Per annunciare formalmente la sua candidatura alla nomination repubblicana a Usa 2016 –adesso, sono 12 in lizza -, Trump ha organizzato un evento a New York, nella sua Trump Tower, quasi davanti al Palazzo di Vetro dell’Onu. Introdotto dalla figlia Ivanka, ha detto che “all’America serve un grande leader”, mentre l’attuale presidente, Barack Obama, non va bene neppure come cheerleader”.

Trump s’è presentato come “un vincitore” in un’America “che non vince più” e che anzi perde contro la Cina, il Giappone, il Messico, il resto del Mondo. Vestito con i colori della bandiera, l’abito blu, la camicia bianca e la cravatta rossa, l’aspirante presidente, una sorta di buffone in servizio permanente effettivo, ha fatto un discorso surreale ed ha attaccato l’amministrazione Obama su tutta la linea, ma anche i repubblicani che “fanno solo retorica e non parlano dei problemi reali dell’America”.

“Sono ufficialmente in corsa per la presidenza degli Stati Uniti e renderò il nostro Paese di nuovo grande”, ha detto Trump, definendo gli attuali leader americani degli “inetti”. Per lui, gli Usa “sono in guai seri”, perché non vincono più: “Quando è stata l’ultima volta che abbiamo battuto la Cina in un accordo commerciale?
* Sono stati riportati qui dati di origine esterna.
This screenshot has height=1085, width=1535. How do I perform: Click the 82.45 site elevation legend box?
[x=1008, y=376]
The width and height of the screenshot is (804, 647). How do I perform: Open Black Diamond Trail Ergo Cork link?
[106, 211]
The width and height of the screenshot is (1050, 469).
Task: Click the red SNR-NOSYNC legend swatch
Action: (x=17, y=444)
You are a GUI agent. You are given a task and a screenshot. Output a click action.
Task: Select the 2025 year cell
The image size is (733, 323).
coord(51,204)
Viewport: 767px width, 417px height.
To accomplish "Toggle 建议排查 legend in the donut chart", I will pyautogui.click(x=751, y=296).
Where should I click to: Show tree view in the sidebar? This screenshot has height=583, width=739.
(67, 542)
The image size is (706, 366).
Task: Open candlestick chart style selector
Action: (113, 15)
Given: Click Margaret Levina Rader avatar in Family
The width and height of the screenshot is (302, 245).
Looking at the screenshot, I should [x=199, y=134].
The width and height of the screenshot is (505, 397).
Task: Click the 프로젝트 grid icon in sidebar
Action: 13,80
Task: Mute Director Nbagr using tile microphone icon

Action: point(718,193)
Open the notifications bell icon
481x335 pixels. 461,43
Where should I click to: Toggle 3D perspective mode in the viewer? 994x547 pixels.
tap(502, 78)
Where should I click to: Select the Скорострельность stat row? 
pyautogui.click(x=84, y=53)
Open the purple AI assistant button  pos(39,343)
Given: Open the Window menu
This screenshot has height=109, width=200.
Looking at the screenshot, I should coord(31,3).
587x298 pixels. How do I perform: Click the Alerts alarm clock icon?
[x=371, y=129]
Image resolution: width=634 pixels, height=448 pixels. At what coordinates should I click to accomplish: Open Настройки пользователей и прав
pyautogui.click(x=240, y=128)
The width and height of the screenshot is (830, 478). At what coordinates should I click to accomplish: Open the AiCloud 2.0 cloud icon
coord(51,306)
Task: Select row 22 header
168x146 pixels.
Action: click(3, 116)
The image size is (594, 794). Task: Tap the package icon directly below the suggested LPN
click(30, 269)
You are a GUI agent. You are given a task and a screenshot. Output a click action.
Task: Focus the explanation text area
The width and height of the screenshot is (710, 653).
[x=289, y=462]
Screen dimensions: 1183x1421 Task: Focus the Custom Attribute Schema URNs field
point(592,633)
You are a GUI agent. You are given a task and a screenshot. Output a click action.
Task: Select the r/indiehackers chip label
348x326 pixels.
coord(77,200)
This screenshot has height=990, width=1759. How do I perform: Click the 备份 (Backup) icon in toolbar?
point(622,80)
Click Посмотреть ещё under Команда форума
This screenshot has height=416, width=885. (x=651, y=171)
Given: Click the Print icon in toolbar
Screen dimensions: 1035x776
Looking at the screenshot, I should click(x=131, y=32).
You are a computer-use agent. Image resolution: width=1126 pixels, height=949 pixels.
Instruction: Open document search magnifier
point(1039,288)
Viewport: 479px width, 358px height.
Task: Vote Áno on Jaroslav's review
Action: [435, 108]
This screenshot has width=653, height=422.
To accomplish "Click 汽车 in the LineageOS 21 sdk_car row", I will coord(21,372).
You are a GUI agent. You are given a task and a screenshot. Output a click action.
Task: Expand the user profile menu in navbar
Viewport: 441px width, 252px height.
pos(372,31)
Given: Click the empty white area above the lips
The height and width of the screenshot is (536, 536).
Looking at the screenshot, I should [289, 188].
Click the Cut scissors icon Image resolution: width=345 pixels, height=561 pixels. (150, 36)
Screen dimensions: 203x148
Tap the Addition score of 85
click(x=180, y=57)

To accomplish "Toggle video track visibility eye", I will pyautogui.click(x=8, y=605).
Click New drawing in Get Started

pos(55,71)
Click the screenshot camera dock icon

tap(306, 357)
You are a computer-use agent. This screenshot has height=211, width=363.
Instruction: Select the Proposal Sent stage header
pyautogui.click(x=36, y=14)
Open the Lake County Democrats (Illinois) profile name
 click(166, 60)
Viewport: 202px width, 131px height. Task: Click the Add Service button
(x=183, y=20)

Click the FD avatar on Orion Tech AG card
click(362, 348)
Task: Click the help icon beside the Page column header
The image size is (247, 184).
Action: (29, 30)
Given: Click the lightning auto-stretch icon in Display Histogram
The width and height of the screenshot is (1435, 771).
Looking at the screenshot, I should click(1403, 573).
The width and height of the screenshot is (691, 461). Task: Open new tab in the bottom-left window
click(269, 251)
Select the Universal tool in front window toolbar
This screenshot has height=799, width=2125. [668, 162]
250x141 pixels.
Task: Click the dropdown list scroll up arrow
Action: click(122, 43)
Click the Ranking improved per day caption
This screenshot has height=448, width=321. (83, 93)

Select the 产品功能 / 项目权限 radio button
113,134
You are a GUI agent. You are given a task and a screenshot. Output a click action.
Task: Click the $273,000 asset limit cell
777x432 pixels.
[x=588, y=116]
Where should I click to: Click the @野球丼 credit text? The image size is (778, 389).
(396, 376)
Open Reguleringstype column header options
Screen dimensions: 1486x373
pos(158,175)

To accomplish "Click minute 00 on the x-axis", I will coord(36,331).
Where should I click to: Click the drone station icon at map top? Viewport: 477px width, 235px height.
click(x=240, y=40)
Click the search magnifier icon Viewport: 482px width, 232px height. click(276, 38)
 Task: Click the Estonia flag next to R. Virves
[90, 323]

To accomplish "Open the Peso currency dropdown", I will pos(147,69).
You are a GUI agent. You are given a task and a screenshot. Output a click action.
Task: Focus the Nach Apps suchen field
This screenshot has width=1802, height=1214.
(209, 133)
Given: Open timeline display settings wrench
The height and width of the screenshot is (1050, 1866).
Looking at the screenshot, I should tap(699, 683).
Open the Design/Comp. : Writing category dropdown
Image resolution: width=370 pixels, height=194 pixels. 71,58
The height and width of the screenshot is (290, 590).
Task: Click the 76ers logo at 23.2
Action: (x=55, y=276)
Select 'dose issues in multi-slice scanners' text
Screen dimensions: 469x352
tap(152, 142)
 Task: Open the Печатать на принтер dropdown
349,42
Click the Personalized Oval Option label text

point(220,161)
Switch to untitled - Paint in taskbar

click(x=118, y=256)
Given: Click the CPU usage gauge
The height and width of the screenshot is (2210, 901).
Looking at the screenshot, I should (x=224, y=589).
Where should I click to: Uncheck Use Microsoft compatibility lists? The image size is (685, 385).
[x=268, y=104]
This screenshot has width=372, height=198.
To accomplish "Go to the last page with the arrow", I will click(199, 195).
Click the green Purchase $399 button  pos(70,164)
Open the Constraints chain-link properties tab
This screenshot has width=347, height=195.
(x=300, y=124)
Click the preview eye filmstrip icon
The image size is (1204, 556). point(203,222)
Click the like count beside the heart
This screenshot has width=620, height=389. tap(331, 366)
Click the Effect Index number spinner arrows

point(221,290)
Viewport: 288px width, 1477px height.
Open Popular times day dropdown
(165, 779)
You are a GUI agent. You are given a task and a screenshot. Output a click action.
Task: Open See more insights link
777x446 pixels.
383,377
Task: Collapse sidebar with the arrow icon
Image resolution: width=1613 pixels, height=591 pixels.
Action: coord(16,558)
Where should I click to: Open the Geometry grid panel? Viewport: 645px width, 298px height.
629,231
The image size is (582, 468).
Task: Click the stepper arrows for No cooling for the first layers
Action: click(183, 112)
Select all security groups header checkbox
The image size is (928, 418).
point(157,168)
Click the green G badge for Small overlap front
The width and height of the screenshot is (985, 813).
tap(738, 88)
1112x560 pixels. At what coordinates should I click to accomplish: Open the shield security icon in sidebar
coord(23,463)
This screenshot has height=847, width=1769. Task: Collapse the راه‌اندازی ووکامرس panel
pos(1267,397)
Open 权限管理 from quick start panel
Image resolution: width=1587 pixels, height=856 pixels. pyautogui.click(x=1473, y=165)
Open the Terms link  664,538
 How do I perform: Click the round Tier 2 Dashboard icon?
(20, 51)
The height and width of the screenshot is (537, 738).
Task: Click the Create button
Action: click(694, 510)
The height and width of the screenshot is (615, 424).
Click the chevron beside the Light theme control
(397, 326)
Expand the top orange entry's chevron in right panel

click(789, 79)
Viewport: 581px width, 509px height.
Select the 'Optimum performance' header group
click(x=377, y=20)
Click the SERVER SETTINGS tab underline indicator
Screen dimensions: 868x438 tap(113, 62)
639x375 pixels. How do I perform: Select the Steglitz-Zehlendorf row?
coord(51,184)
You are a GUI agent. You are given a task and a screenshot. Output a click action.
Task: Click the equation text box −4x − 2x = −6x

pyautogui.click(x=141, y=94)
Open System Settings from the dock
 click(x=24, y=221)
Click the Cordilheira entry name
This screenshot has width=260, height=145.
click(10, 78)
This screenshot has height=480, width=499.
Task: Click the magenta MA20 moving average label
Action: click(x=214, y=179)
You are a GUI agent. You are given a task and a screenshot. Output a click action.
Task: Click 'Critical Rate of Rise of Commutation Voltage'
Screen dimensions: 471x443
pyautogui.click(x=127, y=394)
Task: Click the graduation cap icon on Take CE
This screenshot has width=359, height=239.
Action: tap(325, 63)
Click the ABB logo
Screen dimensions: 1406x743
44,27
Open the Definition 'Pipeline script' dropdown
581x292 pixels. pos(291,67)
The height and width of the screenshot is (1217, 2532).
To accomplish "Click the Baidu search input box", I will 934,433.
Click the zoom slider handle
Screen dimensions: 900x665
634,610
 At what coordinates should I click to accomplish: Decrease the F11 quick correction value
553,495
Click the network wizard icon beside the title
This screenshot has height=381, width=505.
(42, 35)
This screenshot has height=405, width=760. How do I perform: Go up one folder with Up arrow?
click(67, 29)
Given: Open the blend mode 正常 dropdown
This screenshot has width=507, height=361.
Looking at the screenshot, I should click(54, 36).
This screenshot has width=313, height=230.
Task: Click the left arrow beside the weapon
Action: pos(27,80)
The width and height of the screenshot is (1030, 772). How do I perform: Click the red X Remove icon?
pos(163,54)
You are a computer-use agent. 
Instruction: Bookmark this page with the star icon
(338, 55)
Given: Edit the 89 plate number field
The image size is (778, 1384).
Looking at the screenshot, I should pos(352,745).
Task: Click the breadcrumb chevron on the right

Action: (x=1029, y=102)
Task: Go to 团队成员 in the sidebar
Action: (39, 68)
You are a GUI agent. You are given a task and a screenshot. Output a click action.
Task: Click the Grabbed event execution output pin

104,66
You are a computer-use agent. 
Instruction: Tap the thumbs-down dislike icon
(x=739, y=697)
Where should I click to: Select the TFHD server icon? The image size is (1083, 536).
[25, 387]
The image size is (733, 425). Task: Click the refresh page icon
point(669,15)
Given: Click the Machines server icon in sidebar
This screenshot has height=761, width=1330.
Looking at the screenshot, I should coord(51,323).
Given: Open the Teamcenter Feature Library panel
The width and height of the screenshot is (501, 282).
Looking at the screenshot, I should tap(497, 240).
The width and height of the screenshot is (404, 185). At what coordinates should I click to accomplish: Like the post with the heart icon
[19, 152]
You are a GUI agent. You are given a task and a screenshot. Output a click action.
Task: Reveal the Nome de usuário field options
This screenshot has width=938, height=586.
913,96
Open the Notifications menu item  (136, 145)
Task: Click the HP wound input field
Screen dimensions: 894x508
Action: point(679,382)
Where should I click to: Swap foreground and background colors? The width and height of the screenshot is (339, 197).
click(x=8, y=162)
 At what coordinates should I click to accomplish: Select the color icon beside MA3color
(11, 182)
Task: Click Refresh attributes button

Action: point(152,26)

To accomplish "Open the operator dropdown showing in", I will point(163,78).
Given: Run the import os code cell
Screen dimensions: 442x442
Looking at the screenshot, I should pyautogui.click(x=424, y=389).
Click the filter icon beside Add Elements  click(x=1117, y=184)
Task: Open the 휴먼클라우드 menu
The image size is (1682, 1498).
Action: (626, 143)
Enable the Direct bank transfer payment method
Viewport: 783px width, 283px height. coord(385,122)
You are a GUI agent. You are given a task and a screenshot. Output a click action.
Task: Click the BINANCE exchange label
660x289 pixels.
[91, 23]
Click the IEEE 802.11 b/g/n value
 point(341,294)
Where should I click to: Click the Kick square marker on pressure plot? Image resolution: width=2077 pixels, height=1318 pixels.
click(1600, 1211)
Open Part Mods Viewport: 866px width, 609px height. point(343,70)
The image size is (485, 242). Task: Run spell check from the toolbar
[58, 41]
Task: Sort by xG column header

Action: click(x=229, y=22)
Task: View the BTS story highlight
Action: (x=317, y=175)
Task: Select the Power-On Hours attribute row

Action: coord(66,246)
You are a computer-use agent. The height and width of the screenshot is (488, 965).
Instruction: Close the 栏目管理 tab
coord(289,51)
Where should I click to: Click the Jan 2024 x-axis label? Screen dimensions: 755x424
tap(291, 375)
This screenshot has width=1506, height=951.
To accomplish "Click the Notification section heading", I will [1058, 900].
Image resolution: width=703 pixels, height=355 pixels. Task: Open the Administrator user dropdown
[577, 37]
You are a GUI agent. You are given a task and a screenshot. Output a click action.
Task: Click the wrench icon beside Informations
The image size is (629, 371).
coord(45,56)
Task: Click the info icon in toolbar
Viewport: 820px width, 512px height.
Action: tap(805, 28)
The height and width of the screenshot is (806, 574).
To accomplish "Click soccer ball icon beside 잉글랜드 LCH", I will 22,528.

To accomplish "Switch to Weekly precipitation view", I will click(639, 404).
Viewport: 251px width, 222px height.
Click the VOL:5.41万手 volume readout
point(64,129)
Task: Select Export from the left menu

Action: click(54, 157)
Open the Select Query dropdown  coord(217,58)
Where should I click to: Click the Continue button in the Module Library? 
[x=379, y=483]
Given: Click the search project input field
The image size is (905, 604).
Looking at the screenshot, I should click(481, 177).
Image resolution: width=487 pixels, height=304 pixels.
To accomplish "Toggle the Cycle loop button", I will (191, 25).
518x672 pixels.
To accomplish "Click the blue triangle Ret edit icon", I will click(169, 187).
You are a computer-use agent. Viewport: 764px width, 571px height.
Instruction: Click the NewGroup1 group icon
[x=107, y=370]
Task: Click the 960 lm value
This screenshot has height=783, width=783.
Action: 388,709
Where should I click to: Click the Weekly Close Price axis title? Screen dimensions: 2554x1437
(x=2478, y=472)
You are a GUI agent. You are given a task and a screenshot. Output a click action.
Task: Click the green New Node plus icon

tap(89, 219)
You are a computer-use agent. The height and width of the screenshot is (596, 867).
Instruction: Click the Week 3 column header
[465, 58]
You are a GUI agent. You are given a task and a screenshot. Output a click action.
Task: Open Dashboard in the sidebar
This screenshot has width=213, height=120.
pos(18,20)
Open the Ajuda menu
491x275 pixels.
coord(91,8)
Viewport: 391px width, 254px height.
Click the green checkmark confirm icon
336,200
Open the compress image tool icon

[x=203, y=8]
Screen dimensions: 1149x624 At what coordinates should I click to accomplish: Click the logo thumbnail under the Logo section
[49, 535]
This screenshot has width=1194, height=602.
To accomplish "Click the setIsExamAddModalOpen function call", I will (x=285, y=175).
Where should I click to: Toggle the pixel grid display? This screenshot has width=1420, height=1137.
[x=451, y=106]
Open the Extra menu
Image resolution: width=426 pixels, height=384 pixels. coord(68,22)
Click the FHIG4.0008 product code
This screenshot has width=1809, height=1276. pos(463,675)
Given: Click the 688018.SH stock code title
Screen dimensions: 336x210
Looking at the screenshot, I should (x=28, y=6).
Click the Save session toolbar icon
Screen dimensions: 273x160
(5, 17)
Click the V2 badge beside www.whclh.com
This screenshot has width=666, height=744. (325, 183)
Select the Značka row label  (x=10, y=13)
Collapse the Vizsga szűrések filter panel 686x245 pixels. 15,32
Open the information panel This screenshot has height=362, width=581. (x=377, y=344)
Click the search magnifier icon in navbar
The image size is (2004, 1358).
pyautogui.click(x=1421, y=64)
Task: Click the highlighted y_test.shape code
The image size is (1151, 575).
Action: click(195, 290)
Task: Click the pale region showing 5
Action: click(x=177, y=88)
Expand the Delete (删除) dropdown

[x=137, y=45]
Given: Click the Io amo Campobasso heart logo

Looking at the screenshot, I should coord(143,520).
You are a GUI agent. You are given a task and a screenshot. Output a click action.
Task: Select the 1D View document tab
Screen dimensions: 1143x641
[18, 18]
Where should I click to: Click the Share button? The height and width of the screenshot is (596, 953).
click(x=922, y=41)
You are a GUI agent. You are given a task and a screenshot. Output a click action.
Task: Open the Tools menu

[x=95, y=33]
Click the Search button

Io vinco contro la Cina tutti i giorni!”.

Per il miliardario, i suoi rivali “non sarebbero mai in grado di rendere l’America di nuovo grande” perché “sono controllati dai lobbisti, dai finanziatori, da interessi particolari”, mentre “il nostro Paese ha bisogno di un leader che abbia scritto The Art of the Deal” (il suo libro, ndr) e che possa ricreare in America posti di lavoro”.

Alla frontiera con il Messico, Trump vuole “costruire un grande muro”, perché “i messicani non sono nostri amici”. Se “l’America è come un Paese del terzo mondo”, è perché i leader americani “sono stupidi”. Lui, a 69 anni, è l’unico uomo in grado restaurare il “sogno” – pare quasi di sentire Briatore via Crozza -, così com’è stato in grado di accumulare ricchezza.

Donald Trump, un magnate alla Casa Bianca?